Os Reformadores do século XVI adoptaram diferentes pontos de vista acerca da


Eucaristia, que se afastavam em medida variável do dogma romanista.
Actualmente há quatro enunciações principais acerca da natureza da Eucaristia:

1. Conceito católico romano: Transubstanciação. Segundo esta crença, pelas


palavras da consagração pronunciadas pelo sacerdote, o pão e o vinho se
transformam na carne e no sangue de Jesus (a doutrina católica estabelece, além
disso, que Cristo está inteiramente presente em cada uma das espécies). Sustentar
esta doutrina exige crer que cada vez que se celebra uma missa se produzem dois
milagres. O primeiro é que as palavras da consagração operam a suposta
transformação; e o segundo, não menos surpreendente, é que produzida a
transformação da substância os atributos externos ("acidentes", aparências: cor,
consistência, sabor, cheiro) permanecem absolutamente imutáveis. É interessante
que, por exemplo, Ambrósio ensinasse a presença real (física) baseado noutros
milagres realizados por Jesus, como a transformação da água em vinho em Caná
da Galileia. Contudo, todos os milagres realizados por Jesus e pelos Apóstolos
tiveram resultados imediatos e evidentes. Em Caná, as pessoas provaram vinho
que tinha a cor de vinho, cheirava como vinho e sabia como vinho. Ninguém
tomaria seriamente um suposto milagre sem consequências perceptíveis. Além
disso, a transubstanciação implica um novo sacrifício, incruento e subordinado ao
sacrifício da cruz, mas sempre sacrifício, oficiado por um sacerdote como
representante da Igreja, repetido inumeráveis vezes quando Hebreus estabelece
claramente que o efeito do único sacrifício de Cristo é perdurável e não requer nem
admite repetição. Finalmente, a crença na transubstanciação leva à conclusão
lógica de que os elementos consagrados se tornam em objectos de adoração, um
costume que não tem absolutamente nenhuma base no Novo Testamento.

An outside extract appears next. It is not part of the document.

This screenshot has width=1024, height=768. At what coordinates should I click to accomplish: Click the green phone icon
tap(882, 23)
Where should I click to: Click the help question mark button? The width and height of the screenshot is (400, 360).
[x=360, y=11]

2. Conceito luterano: Consubstanciação. Martinho Lutero modificou a doutrina


romanista e rejeitou enfaticamente a adoração dos elementos consagrados.
Contudo, na sua opinião o corpo e o sangue de Cristo estavam verdadeiramente
presentes em, com e sob a forma do pão e do vinho durante a celebração do
sacramento, de novo com base numa interpretação muito literal das palavras de
Jesus.

3. Conceito calvinista: Calvino ensinou que Cristo está verdadeiramente presente


na Eucaristia, mas de maneira espiritual – em oposição a uma presença física - e
que portanto o pão e o vinho são fontes de poder e santidade para aqueles que
participam dignamente deles.

4. Conceito simbólico. Embora às vezes associado ao nome do reformador Ulrico


Zwinglio, na verdade este teólogo não negou uma presença espiritual, ainda que a
tenha baseado na fé daqueles que partilham a Eucaristia. Algumas Igrejas
evangélicas sustentam que o pão e o vinho são exclusivamente símbolos.

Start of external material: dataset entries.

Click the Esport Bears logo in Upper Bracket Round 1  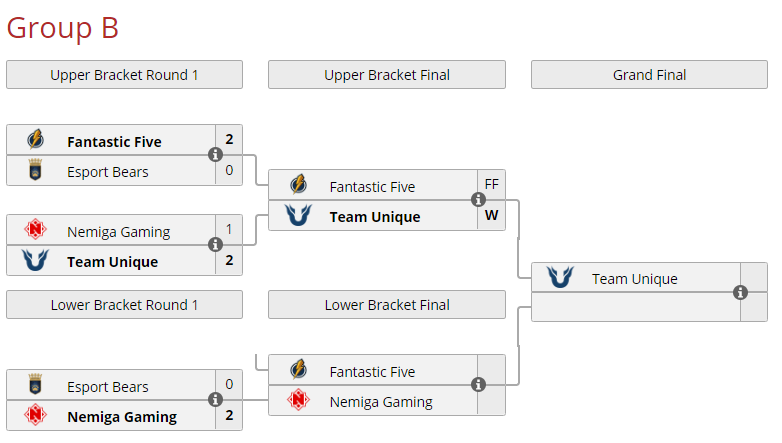point(35,171)

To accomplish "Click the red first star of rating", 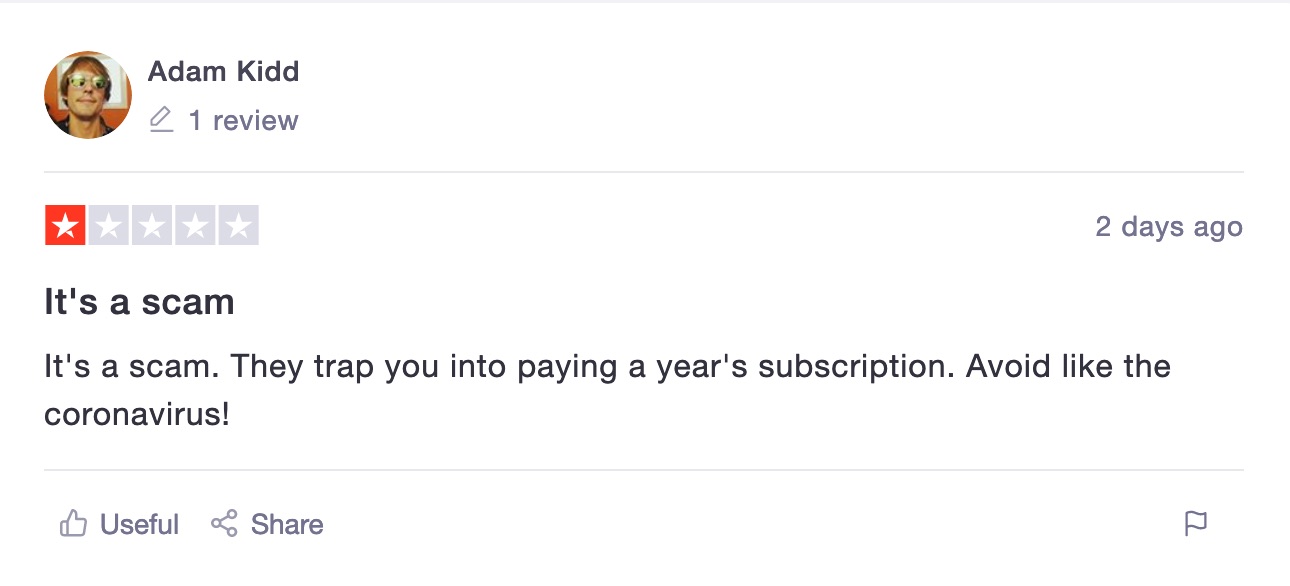I will (65, 226).
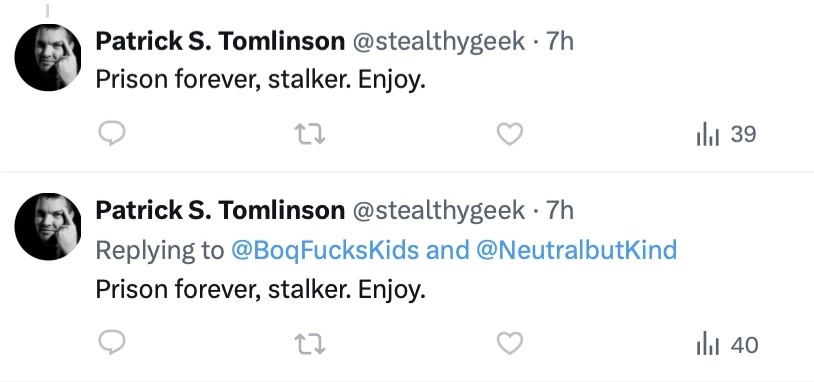Open view analytics showing 40
Viewport: 814px width, 382px height.
[x=727, y=345]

Pessoalmente inclino-me para o ponto de vista calvinista, não somente pelas


palavras da instituição do próprio Senhor, mas pelo ensino de Paulo acerca das
consequências de participar negligentemente da Eucaristia (1 Coríntios 11:23-34).
Na minha opinião, estas palavras devem levar-se muito seriamente e indicam que
Jesus está verdadeiramente presente, embora em sentido espiritual.

Finalmente, ofereço algumas reflexões sobre o significado da Eucaristia.

1. Gratidão pela libertação. Como na páscoa do Antigo Pacto, a acção de graças


(eucaristia) pela libertação do pecado é um dos aspectos mais importantes na Ceia
do Senhor.
2. Expressão de fé. Paulo afirma que cada vez que celebramos a Eucaristia estamos
proclamando a morte expiatória do Senhor, e devemos continuar fazendo-o até à
sua segunda vinda em glória e majestade.

3. Comunhão com Deus. Quando recebemos o pão e o vinho é-nos concedida


participação nos dons de Deus. A comunhão com Deus é portanto um aspecto
importante.

4. Comunhão uns com os outros. A Eucaristia foi desde o princípio um acto


comunitário e uma expressão de fraternidade cristã. Portanto, quando a
partilhamos expressamos a nossa fé comum e amor uns aos outros.

O resultado de tudo isto é o fortalecimento espiritual das nossas vidas tanto como
crentes individuais como no nosso carácter de membros do Corpo de Cristo.